Helen Maroulis made history at the Olympics again. At the 2020 Tokyo Olympic Games which took place last summer, Maroulis won the bronze medal in the 57kg women’s freestyle wrestling event, becoming the first wrestler in women’s wrestling history for the United States to win two Olympic medals. This comes after the 30-year-old won the gold medal at the 2016 Olympic Games in Rio de Janeiro and became the first woman from the U.S. to win a gold medal in wrestling. In an exclusive interview with PopCulture.com, Maroulis talked about earning the bronze medal in Tokyo and making history.
“You know, normally in my personality, I think I would be upset for not earning gold and I definitely wanted it, but I think I made peace with it right away,” Maroulis exclusively told PopCulture. “One, because after you lose you have to wrestle another match for that metal. And so I’ve seen, I didn’t want to dwell on that loss so much and have it just make me not ready to go get the bronze. They kind of say that once you lose bronze becomes the new gold. And that’s kind of how I think I had to look at it. And then at the same time, looking back now it’s just crazy. Tomorrow’s really not promised to you. And just to get a medal period is an incredible accomplishment.”
For Maroulis, her career came very close to ending after winning gold in 2016. She suffered a brain injury during a match in 2018 and was forced to retire. Maroulis was able to fully recover and work her way back up the ranks. Following the 2020 Tokyo Olympics, Maroulis has won multiple events, and with the World Championships in September, she feels confident she can finish 2022 very strong.

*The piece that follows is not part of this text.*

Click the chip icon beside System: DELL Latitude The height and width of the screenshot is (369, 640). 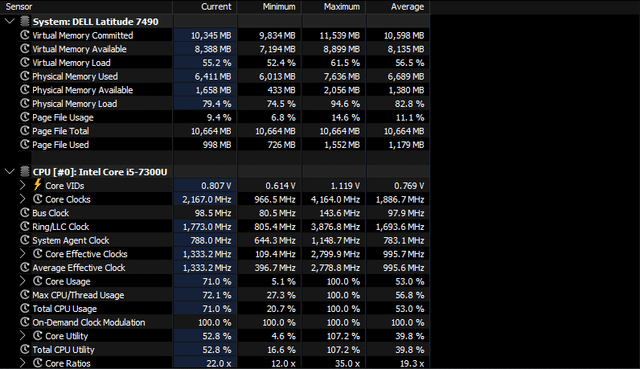(x=25, y=21)
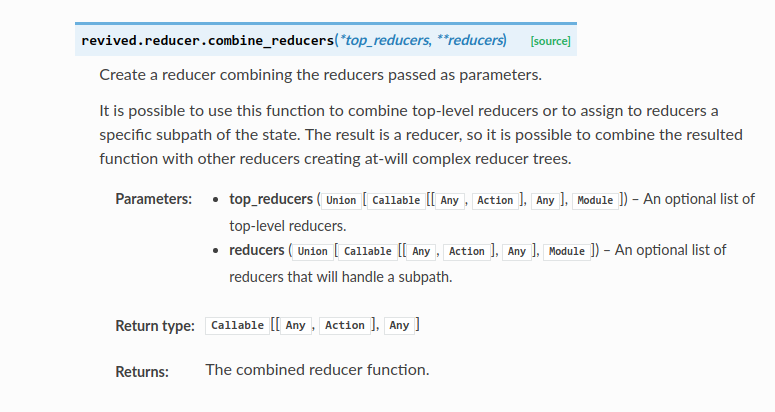Open Callable type in top_reducers parameter
The width and height of the screenshot is (775, 412).
pos(396,200)
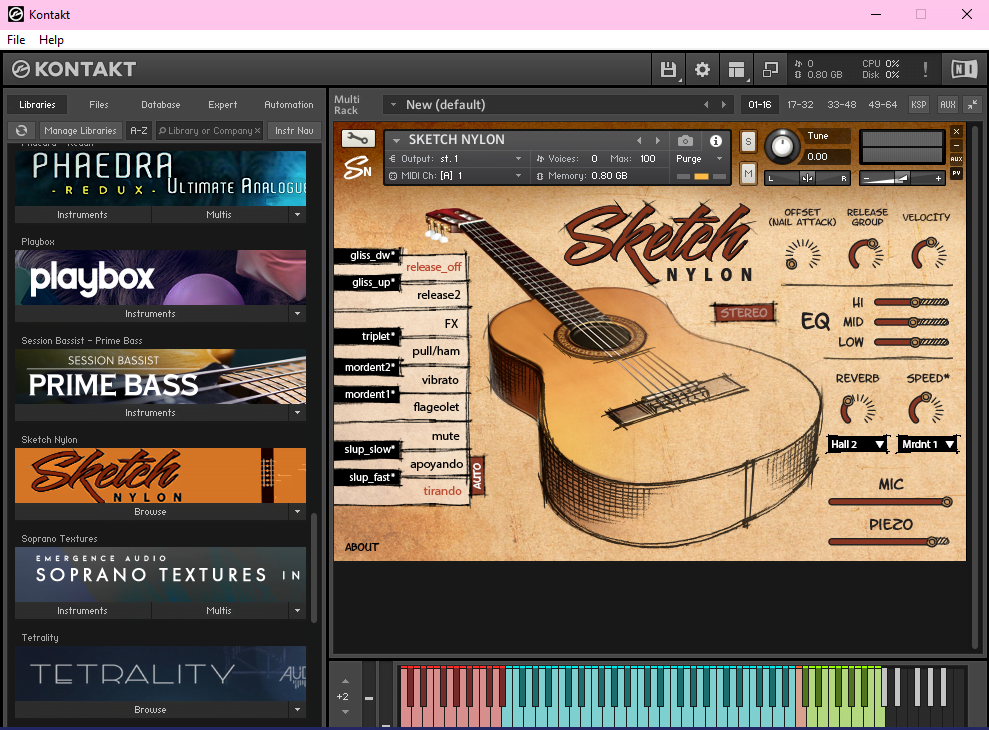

“Yeah. I actually feel like I’m better than ever,” Maroulis said. “I think I’m a better wrestler now. I know I’m a better wrestler now than I was in 2016 and I love wrestling. I’m still pursuing it. I still feel like I haven’t peaked yet. So it’s my joy.” As for her future, she’s ready to get another medal at the 2024 Olympics in Paris. “I mean, I like to take things in quads and in quadrennials,” Maroulis said. “So for four-year cycles, I definitely see myself doing Paris 2024. And then I think I’ll reevaluate after that and we’ll see where life takes me.”